--- Source ---

Le jeudi 7 janvier 2016, par Danièle Godard-Livet

Mes parents se sont rencontrés à Lyon pendant leurs études entreprises après la seconde guerre mondiale et ils élèveront leur famille dans les aspirations des « trente glorieuses », sans beaucoup parler de leurs histoires respectives (auxquelles ils voulaient sans doute échapper, l’un comme l’autre). Leurs deux familles, sociologiquement très proches, mais habitées par des histoires et des aspirations très différentes et distantes géographiquement, ne se fréquenteront pas.
Nos cousins et cousines sont des étrangers dont nous n’avons pas suivi la vie et qu’il nous faut présenter à nos enfants, s’ils se rencontrent dans les enterrements. Avec mon mari, nous sommes allés à leur rencontre par curiosité et c’est ce que raconte cet épisode.

La vie des grands parents et la rencontre des parents à Lyon

Mes parents se sont rencontrés à Lyon où ils faisaient leurs études tous les deux après la guerre. Il n’avait pas été si facile de quitter la famille pour faire valoir son envie de vivre autrement.
La seconde guerre mondiale avait sans doute constitué une excellente excuse pour les familles qui ne comprenaient pas les souhaits de leurs enfants.

--- Données ---

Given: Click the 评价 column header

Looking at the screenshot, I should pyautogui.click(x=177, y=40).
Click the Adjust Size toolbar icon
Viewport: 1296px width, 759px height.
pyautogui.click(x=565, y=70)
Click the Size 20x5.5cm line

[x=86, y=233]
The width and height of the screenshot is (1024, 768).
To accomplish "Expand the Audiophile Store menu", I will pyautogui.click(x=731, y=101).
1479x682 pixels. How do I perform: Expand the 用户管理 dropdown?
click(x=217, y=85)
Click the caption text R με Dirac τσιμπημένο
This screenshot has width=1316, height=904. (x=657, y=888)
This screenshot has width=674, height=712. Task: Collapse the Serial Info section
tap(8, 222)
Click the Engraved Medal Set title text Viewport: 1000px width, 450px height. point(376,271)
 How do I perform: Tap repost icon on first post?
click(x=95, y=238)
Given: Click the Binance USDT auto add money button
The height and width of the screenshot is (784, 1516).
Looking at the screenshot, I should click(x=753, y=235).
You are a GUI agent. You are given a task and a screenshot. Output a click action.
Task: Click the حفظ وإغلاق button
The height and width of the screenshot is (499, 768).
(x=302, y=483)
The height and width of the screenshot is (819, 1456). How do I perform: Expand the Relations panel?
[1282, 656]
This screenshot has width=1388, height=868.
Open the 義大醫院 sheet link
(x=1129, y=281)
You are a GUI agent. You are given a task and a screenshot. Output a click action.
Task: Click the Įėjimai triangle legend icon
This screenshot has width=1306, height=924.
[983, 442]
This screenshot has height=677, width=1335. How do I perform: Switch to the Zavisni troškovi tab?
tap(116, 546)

---

■ **Exercices à traiter**
1 – Pouvez-vous recopier fidèlement le passage du récit sur la rencontre des parents à Lyon, depuis « Nos cousins et » jusqu'à « de leurs enfants. » inclus ?
2 – Pouvez-vous écrire la suite du récit sur la rencontre des parents à Lyon, en reprenant juste après sa dernière phrase ?

■ **Résultats attendus**
1 –
Nos cousins et cousines sont des étrangers dont nous n’avons pas suivi la vie et qu’il nous faut présenter à nos enfants, s’ils se rencontrent dans les enterrements. Avec mon mari, nous sommes allés à leur rencontre par curiosité et c’est ce que raconte cet épisode.

La vie des grands parents et la rencontre des parents à Lyon

Mes parents se sont rencontrés à Lyon où ils faisaient leurs études tous les deux après la guerre. Il n’avait pas été si facile de quitter la famille pour faire valoir son envie de vivre autrement.
La seconde guerre mondiale avait sans doute constitué une excellente excuse pour les familles qui ne comprenaient pas les souhaits de leurs enfants.

2 –
Ma mère avait d’abord commencé à travailler comme laborantine dans l’usine où travaillait son père avant d’avoir le droit de s’installer à Lyon pour entreprendre des études d’infirmière. Elle semble avoir cohabité alors avec Paule Alzial qui restera son amie pour la vie.

Mon père était destiné à rester auprès de ses parents et de ses tantes. C’est l’instituteur du village qui avait insisté pour qu’il prépare le concours de l’école normale d’instituteur, qu’il avait raté. Il semble avoir fait ensuite une école de laiterie avant d’avoir le droit de préparer le concours des écoles vétérinaires logeant à Thiers chez sa tante Finette d’abord puis à Paris chez des cousins, parents de Marthe Lévigne. Après sa réussite au concours, il se retrouvait lui aussi à Lyon dans une chambre d’étudiant. Il partage sa chambre avec Jean Fade, fils de paysan des Vosges qui restera son ami pour toujours.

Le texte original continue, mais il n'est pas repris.